TASK GOAL :: Rewrite the rows starting at the line containing "You are a GUI" and ending at the end of the rows, swapping "screenshot" for "screen image" and leaving everything else unchanged. Leave the pictures out of your answer.

__________________________________________________

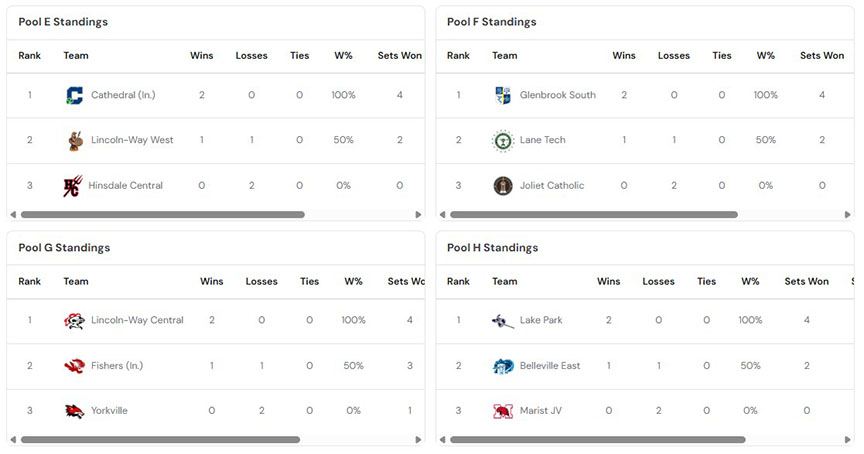Sort Pool H by W% column header
Screen dimensions: 864x454
coord(750,282)
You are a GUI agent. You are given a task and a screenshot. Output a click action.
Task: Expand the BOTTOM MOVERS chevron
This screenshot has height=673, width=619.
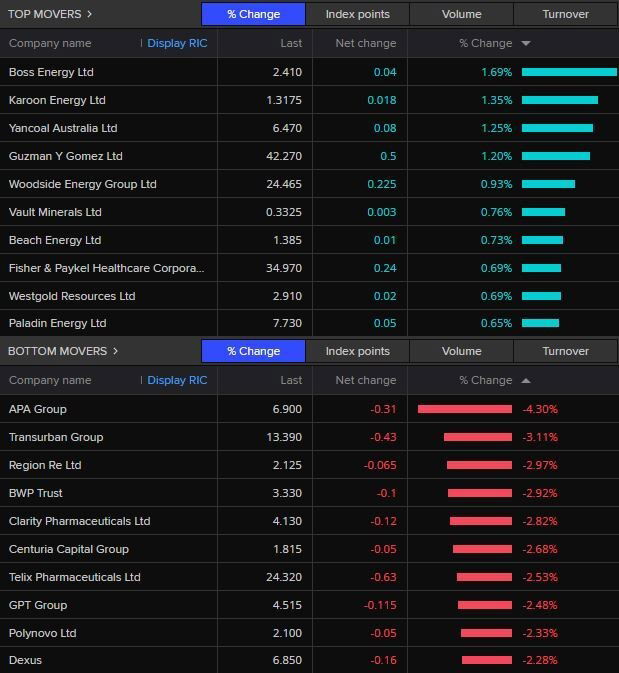(115, 351)
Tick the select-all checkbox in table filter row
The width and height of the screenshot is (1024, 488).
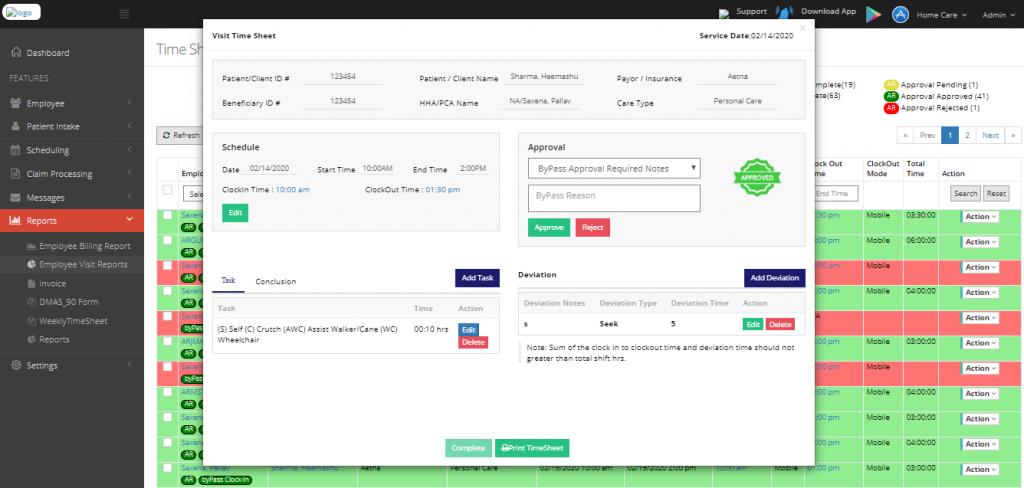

__________________________________________________

RESULT FOR THIS EXERCISE ::
You are a GUI agent. You are given a task and a screen image. Output a click action.
Task: Expand the BOTTOM MOVERS chevron
This screen image has height=673, width=619.
(115, 351)
Tick the select-all checkbox in table filter row
The width and height of the screen image is (1024, 488).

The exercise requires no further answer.